-- WHAT YOU SHOULD DO --
In the listing below, find every line containing "climate" and copy it out.

======== RECORDS SUPPLIED ========

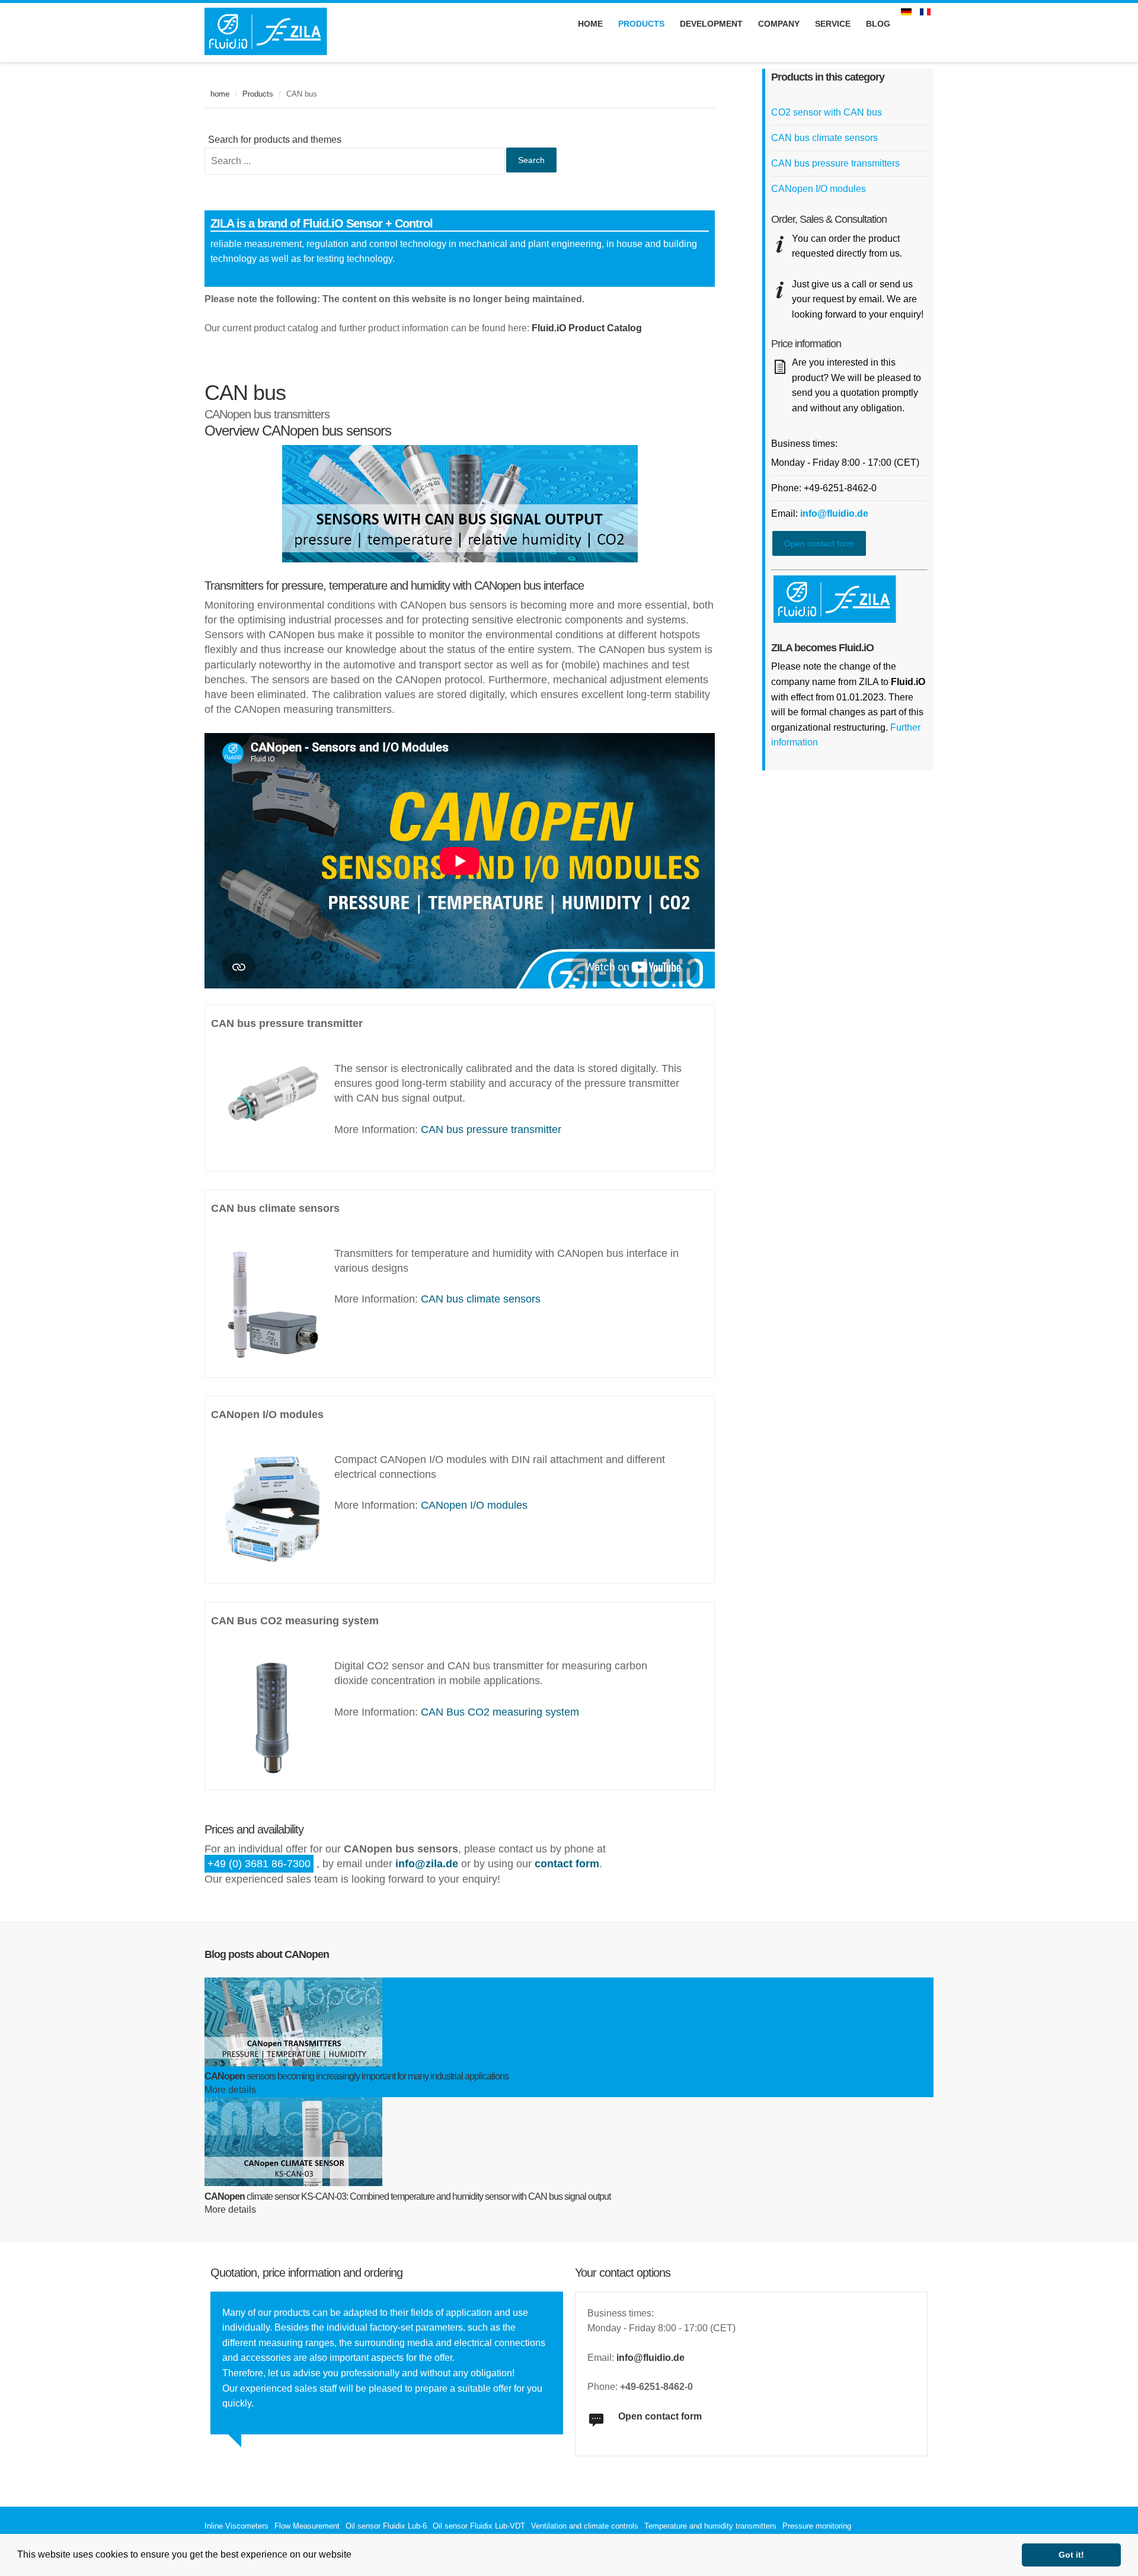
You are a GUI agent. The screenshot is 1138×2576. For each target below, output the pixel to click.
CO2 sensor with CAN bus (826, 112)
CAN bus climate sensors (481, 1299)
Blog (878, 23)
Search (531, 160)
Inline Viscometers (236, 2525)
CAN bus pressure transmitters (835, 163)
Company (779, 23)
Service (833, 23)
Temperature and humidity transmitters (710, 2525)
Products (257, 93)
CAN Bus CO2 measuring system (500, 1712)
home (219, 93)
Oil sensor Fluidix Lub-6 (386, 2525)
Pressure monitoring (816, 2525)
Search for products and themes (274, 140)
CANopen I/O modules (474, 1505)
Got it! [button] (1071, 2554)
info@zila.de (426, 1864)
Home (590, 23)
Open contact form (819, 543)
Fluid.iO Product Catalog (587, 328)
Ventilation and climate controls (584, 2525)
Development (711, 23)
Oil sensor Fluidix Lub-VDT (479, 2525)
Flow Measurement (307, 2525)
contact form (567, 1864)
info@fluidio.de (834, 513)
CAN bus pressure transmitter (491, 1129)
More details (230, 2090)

========
======== RECORDS SUPPLIED ========

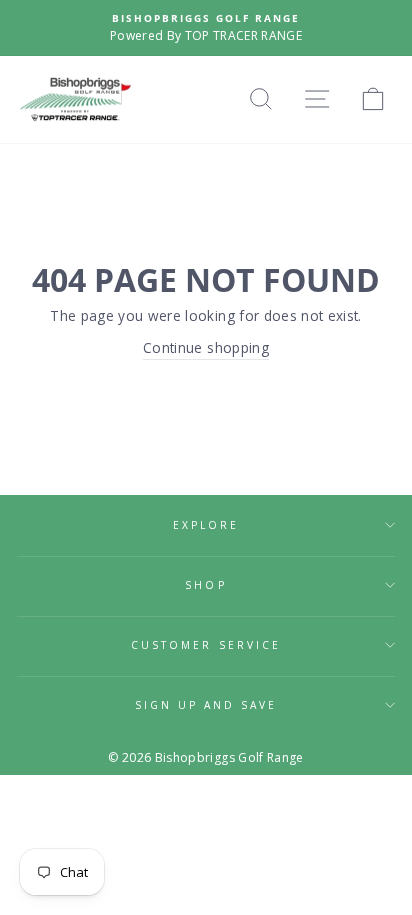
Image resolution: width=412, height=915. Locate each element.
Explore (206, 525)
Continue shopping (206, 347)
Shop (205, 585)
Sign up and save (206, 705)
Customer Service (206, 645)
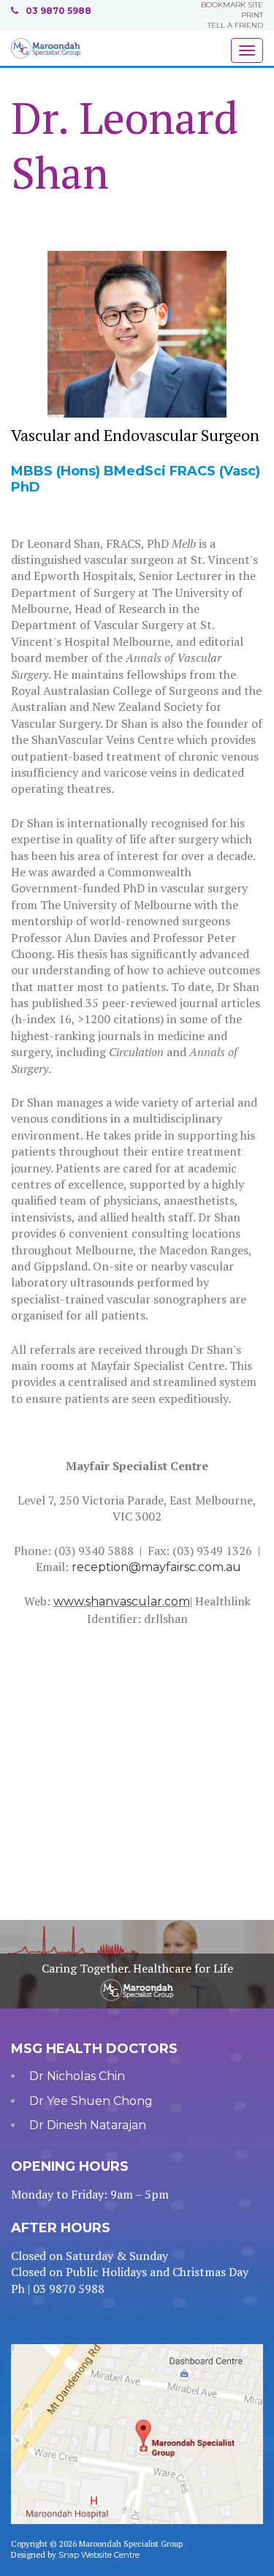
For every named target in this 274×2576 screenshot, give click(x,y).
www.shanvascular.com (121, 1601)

========

-- WRITTEN ANSWER --
CAN bus climate sensors (481, 1299)
Ventilation and climate controls (584, 2525)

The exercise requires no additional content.